# Text segment
##############################
Emergent Capabilities as Universal Latent Modes
Abstract
Emergent capabilities in large language models — abilities that appear suddenly as model scale increases — remain poorly understood. We propose that emergence corresponds to the activation of new universal Latent modes: directions in the model's representation space that are shared across all domains. Using the Latent of Latents framework (Nagy 2026h), we decompose a model's knowledge into domain-specific variation (captured by centered meta-axes) and universal variation (captured by the non-centered mean component). Each new universal mode represents a cross-domain capability — summarization, reasoning, analogy — that the model has learned to apply uniformly.
##############################
# Given information
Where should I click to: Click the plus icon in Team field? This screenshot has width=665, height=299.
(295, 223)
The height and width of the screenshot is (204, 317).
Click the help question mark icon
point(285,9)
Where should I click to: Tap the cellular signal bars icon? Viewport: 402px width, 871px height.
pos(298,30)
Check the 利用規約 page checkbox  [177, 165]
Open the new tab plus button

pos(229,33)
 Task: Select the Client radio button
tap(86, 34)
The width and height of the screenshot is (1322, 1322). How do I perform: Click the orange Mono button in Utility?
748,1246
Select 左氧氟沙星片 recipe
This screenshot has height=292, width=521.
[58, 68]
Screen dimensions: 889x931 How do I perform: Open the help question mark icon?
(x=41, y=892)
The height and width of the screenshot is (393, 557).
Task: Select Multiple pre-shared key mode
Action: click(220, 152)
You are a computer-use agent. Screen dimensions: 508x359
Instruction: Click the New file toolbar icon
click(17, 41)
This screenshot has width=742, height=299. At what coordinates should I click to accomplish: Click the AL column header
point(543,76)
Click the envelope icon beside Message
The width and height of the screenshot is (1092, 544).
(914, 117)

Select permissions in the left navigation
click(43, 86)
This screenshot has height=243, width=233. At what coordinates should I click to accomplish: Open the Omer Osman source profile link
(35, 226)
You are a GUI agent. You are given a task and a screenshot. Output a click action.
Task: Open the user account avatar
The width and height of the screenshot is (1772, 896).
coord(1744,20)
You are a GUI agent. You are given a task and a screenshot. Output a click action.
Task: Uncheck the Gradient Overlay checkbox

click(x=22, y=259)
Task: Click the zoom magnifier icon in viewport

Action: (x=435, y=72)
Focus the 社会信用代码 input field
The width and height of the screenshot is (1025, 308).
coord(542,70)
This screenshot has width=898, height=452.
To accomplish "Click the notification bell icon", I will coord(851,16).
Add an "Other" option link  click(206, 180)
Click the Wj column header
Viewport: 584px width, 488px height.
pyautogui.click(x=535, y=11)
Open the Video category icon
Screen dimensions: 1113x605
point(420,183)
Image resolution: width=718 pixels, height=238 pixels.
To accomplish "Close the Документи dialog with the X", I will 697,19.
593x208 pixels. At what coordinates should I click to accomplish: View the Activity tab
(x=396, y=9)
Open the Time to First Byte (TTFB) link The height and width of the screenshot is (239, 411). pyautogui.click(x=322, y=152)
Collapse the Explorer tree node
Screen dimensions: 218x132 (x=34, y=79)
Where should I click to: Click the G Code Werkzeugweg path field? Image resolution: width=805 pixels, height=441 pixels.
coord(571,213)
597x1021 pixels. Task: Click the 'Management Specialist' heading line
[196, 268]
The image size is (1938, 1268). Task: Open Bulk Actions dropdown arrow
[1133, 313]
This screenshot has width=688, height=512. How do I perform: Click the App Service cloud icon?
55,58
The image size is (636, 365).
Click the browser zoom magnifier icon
##############################
# Check your understanding
[1] From the abstract on emergent capabilities, print the part that opens with the words containing "Emergent Capabilities as" and closes with "to apply uniformly.", copied exactly.
[2] Carry on the text on emergent capabilities as universal latent modes from its final sentence.

# Task results
[1]
Emergent Capabilities as Universal Latent Modes
Abstract
Emergent capabilities in large language models — abilities that appear suddenly as model scale increases — remain poorly understood. We propose that emergence corresponds to the activation of new universal Latent modes: directions in the model's representation space that are shared across all domains. Using the Latent of Latents framework (Nagy 2026h), we decompose a model's knowledge into domain-specific variation (captured by centered meta-axes) and universal variation (captured by the non-centered mean component). Each new universal mode represents a cross-domain capability — summarization, reasoning, analogy — that the model has learned to apply uniformly.

[2]
Preliminary evidence from GPT-2 Small (1 universal mode, 99.6% of universal variance) and TinyLlama 1.1B (2–3 universal modes, 67% + 3.5% + 0.8%) shows that larger models develop more universal modes, consistent with the emergence of new cross-domain capabilities at scale. We propose a tri-graded Latent algebra \(\Lambda^{(i,j,k)}\) where \(i\) = within-domain, \(j\) = across-domain, \(k\) = universal depth, and predict that the number of universal modes at threshold \(\varepsilon\) scales as \(K_\varepsilon \sim \log \log P\) where \(P\) is parameter count.